Найти в Дзене
Mary

Ну и зачем ты привёл их ко мне? Я не собираюсь содержать чужих детей! У них есть родная мать вообще-то! - заявила жена

— Вот же чёрт!

Слово вылетело первым, раньше, чем Оксана успела разглядеть, кто стоит на пороге. Она как раз вытаскивала из духовки противень с мясной запеканкой — руки в прихватках, лицо красное от жара, волосы растрепались. И тут щелчок замка, скрип двери. Обычно Толик приходил часа на два позже.

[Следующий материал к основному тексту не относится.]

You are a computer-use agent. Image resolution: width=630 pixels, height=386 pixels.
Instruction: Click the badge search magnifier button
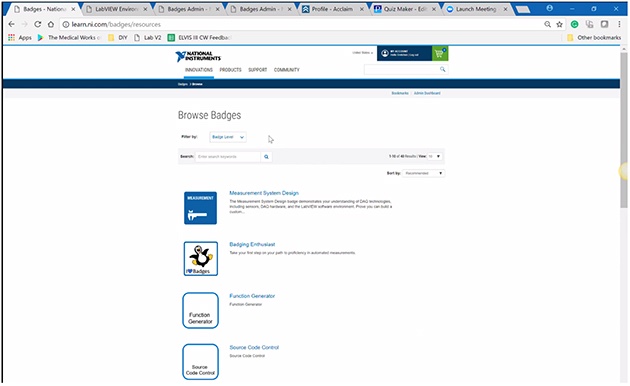(x=266, y=157)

Противень полетел на плиту с грохотом. Оксана обернулась — и замерла.

Толик стоял в прихожей, а рядом с ним двое детей. Мальчишка лет десяти, худой, в мятой куртке. Девчонка поменьше, с огромными темными глазами, которые смотрели так, будто видели слишком много. Оба молчали.

— Это что? — выдохнула Оксана.

Толик молча стянул ботинки. Дети не двигались — стояли на коврике, прижавшись друг к другу. У девочки в руках был мятый полиэтиленовый пакет, у мальчика — рюкзак, из которого торчал рукав свитера.

— Толя, я спрашиваю, что происходит?

Он прошел на кухню, не глядя на нее. Налил себе воды из-под крана, выпил залпом. Адамово яблоко дергалось.

— Дети мои, — сказал он наконец. — Пожить придется.

Время остановилось. Или нет — наоборот, понеслось так быстро, что Оксана не успевала схватить мысли. Дети. Его дети. У него дети. У ее мужа — дети. Она смотрела на его спину, на то, как напряглись плечи под рубашкой, и в голове крутилось только одно: как так получилось, что она не знала?

— Ты совсем ополоумел? — голос прозвучал чужим, злым. — Какие еще дети?

Толик развернулся. Лицо серое, вокруг глаз темные круги. Будто он не спал неделю.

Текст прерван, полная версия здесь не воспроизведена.